(Records for this task Opens)
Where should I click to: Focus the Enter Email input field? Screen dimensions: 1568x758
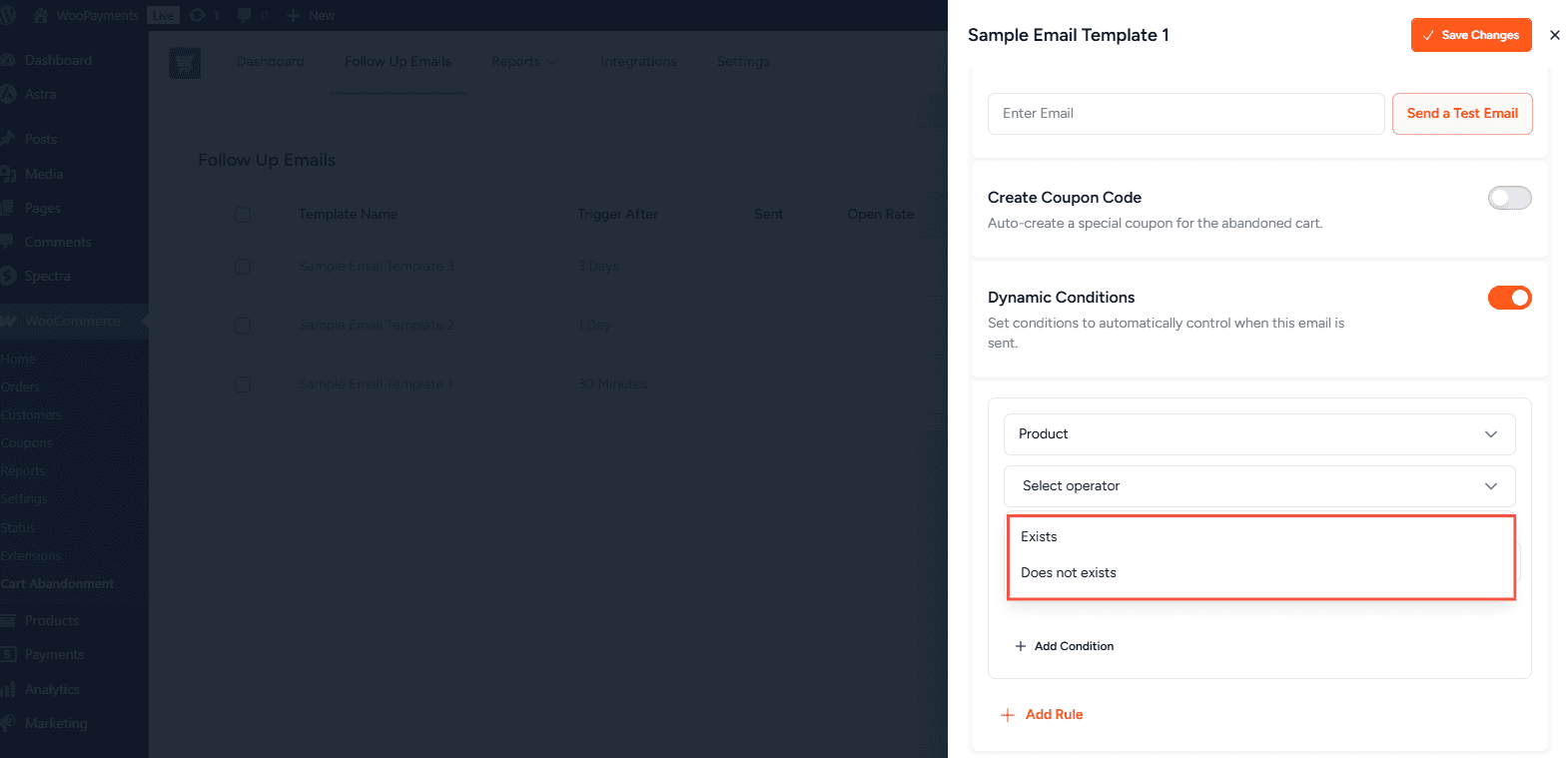click(1185, 114)
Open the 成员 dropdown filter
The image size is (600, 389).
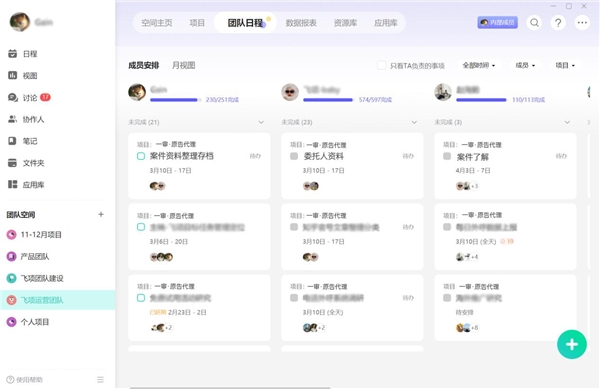(x=525, y=65)
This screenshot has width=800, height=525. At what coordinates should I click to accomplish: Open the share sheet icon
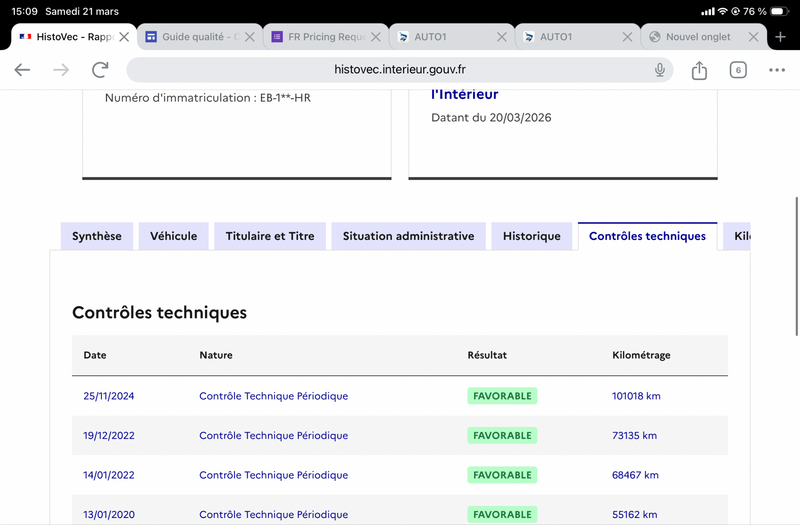pos(699,70)
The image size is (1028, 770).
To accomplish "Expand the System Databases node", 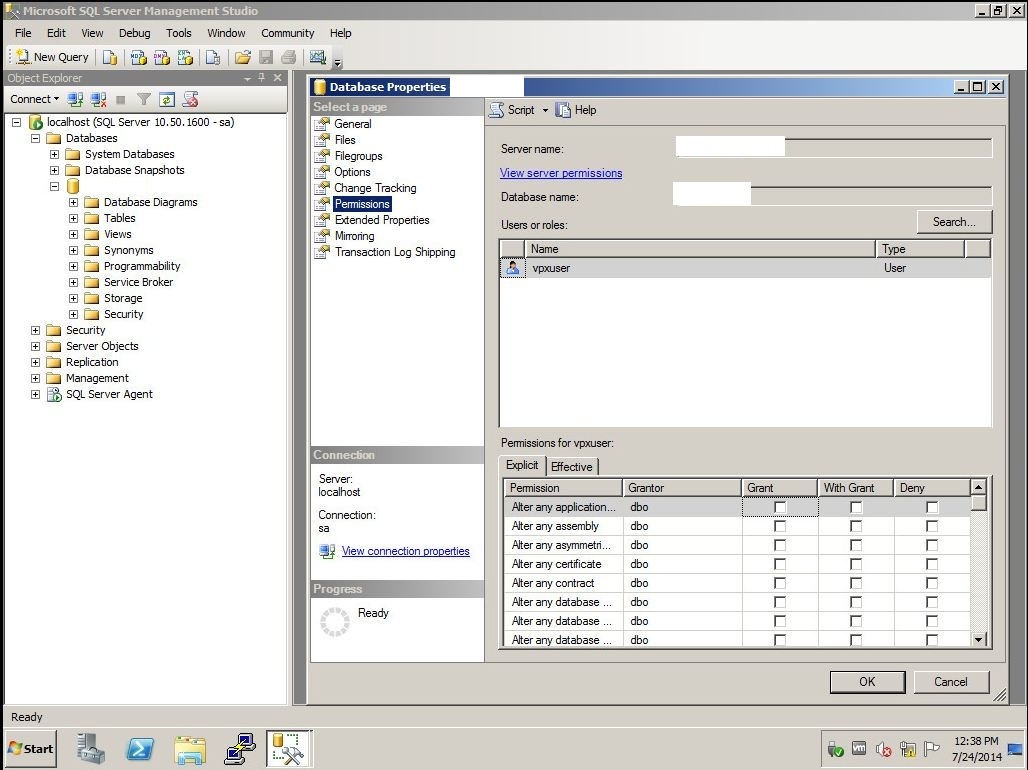I will [54, 154].
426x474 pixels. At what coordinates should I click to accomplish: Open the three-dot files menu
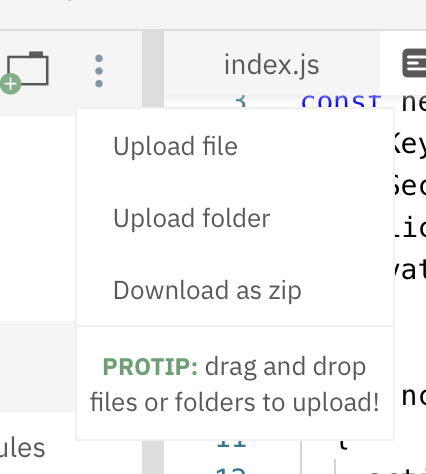click(x=99, y=71)
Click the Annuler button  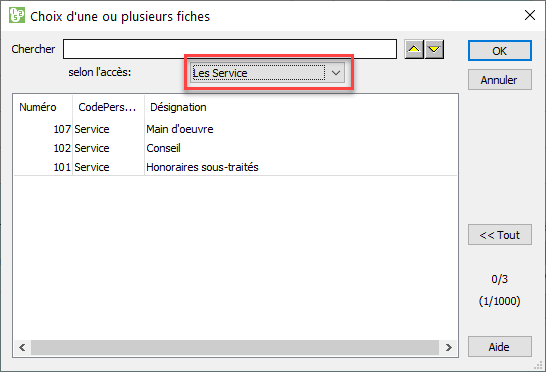[x=500, y=80]
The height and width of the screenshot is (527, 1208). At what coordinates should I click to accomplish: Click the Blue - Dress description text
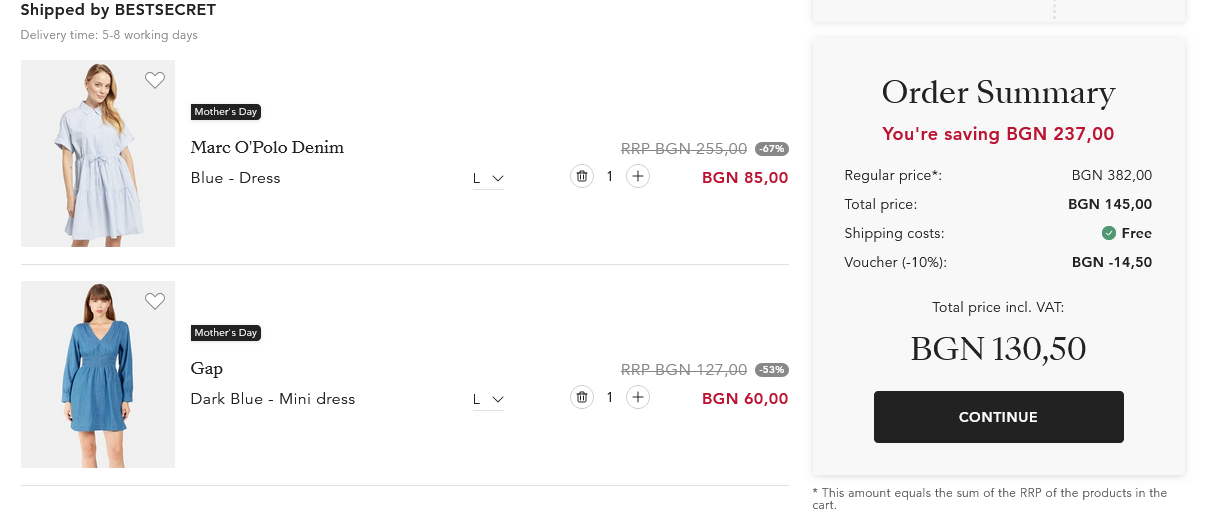point(236,178)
(Records for this task Closes)
### What this task involves
Working down from the line with "The height and", copy each line exactly until the last line of the entries, which is also included. Omit the pictures.

### Output of the task
The height and width of the screenshot is (527, 1208). At what coordinates should I click to accomplish: Click the Blue - Dress description text
point(236,178)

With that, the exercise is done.